● Try it
In the entries below, find the line with "1079x426 pixels." and the line with "Task: Open the 客户等级 dropdown"; give again those lines and every line between them, exactly.
[The records]
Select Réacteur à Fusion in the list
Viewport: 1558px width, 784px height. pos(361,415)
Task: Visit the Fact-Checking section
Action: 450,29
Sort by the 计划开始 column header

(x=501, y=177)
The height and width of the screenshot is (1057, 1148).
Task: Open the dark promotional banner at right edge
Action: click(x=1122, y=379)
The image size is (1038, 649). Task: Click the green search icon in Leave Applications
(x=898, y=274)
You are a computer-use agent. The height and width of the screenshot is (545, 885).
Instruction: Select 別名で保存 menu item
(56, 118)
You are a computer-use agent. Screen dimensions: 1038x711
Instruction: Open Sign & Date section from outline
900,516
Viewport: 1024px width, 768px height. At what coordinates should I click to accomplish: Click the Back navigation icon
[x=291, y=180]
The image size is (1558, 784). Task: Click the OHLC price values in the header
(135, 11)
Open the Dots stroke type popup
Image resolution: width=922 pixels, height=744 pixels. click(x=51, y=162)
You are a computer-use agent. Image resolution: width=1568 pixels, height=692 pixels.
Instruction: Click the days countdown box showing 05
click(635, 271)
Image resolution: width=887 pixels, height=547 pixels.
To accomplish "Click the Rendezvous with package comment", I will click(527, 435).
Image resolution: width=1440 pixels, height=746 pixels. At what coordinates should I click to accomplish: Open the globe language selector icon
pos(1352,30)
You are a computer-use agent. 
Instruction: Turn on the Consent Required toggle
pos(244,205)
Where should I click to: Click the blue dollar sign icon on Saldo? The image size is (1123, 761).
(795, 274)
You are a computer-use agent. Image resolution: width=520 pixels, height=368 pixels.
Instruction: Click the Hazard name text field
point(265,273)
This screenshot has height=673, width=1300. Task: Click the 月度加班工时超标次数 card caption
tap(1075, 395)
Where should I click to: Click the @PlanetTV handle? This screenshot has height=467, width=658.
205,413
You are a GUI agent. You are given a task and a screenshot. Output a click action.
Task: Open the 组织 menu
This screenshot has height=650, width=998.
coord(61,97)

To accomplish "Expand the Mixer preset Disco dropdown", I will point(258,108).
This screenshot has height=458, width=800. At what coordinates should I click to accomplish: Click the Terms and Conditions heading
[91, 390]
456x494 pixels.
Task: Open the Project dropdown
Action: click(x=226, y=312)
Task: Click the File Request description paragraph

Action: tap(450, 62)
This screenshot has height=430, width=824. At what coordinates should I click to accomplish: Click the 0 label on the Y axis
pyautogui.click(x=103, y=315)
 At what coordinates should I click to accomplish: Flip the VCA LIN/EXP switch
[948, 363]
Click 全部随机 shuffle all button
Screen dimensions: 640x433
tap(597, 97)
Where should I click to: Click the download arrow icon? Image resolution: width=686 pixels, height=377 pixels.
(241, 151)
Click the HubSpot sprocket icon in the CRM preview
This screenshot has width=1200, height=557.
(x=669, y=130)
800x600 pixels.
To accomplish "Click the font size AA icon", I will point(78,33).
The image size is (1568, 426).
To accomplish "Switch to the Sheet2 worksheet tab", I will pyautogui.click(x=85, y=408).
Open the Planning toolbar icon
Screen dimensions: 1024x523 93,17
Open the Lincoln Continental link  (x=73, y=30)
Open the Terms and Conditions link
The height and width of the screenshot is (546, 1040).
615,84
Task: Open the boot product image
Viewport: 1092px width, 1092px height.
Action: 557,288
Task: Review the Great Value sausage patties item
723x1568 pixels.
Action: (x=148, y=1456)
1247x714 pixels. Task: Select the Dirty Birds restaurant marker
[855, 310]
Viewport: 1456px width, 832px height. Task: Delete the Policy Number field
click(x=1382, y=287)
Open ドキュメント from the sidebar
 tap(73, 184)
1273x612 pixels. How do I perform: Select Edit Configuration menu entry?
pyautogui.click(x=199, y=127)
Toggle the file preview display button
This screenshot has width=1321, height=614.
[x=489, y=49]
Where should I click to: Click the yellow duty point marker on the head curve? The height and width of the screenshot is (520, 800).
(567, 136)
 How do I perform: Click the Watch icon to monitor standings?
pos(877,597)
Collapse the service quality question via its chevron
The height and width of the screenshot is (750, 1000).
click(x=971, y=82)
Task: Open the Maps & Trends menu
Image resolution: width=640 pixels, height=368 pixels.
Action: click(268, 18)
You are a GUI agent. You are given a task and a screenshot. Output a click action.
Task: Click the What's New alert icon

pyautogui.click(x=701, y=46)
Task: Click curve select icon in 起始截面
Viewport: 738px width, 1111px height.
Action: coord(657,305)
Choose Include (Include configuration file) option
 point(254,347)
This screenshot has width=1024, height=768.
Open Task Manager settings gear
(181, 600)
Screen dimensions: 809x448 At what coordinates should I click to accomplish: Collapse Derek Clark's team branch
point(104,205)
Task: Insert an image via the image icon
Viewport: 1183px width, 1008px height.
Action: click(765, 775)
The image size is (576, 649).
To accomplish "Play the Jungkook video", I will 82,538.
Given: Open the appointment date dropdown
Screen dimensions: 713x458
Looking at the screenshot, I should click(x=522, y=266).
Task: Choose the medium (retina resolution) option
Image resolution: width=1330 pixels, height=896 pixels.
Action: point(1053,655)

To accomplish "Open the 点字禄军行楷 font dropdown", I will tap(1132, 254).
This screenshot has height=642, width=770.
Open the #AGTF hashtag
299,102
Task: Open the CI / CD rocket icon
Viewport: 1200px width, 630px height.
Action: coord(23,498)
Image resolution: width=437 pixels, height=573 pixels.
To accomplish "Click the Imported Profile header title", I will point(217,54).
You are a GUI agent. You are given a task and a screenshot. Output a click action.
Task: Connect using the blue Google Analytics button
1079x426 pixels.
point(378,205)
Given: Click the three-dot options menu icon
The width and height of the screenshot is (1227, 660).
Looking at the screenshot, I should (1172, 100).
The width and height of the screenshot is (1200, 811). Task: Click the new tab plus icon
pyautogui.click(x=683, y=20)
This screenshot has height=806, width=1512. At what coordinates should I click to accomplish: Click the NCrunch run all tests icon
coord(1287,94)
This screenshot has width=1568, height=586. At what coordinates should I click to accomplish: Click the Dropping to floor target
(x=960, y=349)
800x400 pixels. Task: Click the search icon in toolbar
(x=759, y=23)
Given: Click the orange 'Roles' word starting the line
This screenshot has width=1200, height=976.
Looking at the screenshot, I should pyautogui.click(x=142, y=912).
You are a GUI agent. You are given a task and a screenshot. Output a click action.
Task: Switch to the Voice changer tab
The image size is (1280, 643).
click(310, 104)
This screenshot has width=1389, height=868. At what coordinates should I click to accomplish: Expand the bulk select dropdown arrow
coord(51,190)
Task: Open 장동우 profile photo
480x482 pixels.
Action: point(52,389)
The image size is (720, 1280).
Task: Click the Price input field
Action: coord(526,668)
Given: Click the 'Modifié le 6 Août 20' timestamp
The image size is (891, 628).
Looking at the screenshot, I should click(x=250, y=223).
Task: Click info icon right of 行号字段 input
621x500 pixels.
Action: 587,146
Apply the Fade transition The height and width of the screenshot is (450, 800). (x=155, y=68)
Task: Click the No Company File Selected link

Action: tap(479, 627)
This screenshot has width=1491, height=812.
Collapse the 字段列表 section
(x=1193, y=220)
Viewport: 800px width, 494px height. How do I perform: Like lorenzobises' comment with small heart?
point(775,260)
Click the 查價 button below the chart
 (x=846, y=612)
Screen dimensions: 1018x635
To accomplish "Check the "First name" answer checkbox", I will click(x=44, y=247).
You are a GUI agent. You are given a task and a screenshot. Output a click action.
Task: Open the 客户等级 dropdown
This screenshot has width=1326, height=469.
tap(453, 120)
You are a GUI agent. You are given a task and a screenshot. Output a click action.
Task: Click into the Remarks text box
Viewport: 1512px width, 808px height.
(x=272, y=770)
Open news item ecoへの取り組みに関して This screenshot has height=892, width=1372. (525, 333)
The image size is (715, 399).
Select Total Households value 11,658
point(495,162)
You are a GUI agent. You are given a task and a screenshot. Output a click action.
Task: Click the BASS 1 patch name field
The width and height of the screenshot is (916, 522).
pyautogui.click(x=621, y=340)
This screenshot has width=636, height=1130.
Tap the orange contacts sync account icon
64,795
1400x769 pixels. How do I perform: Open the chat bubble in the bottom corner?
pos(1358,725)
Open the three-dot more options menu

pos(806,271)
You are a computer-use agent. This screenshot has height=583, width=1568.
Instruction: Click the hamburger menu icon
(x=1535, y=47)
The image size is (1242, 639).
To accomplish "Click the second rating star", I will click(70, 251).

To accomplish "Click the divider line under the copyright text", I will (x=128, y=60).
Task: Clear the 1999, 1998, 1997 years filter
[/The records]
● Response to the task
1079x426 pixels.
point(378,205)
Given: Click the three-dot options menu icon
The width and height of the screenshot is (1227, 660).
Looking at the screenshot, I should (1172, 100).
The width and height of the screenshot is (1200, 811). Task: Click the new tab plus icon
pyautogui.click(x=683, y=20)
This screenshot has height=806, width=1512. At what coordinates should I click to accomplish: Click the NCrunch run all tests icon
coord(1287,94)
This screenshot has width=1568, height=586. At what coordinates should I click to accomplish: Click the Dropping to floor target
(x=960, y=349)
800x400 pixels. Task: Click the search icon in toolbar
(x=759, y=23)
Given: Click the orange 'Roles' word starting the line
This screenshot has width=1200, height=976.
Looking at the screenshot, I should pyautogui.click(x=142, y=912).
You are a GUI agent. You are given a task and a screenshot. Output a click action.
Task: Switch to the Voice changer tab
The image size is (1280, 643).
click(310, 104)
This screenshot has width=1389, height=868. At what coordinates should I click to accomplish: Expand the bulk select dropdown arrow
coord(51,190)
Task: Open 장동우 profile photo
480x482 pixels.
Action: point(52,389)
The image size is (720, 1280).
Task: Click the Price input field
Action: coord(526,668)
Given: Click the 'Modifié le 6 Août 20' timestamp
The image size is (891, 628).
Looking at the screenshot, I should click(x=250, y=223).
Task: Click info icon right of 行号字段 input
621x500 pixels.
Action: 587,146
Apply the Fade transition The height and width of the screenshot is (450, 800). (x=155, y=68)
Task: Click the No Company File Selected link

Action: tap(479, 627)
This screenshot has width=1491, height=812.
Collapse the 字段列表 section
(x=1193, y=220)
Viewport: 800px width, 494px height. How do I perform: Like lorenzobises' comment with small heart?
point(775,260)
Click the 查價 button below the chart
 (x=846, y=612)
Screen dimensions: 1018x635
To accomplish "Check the "First name" answer checkbox", I will click(x=44, y=247).
You are a GUI agent. You are given a task and a screenshot. Output a click action.
Task: Open the 客户等级 dropdown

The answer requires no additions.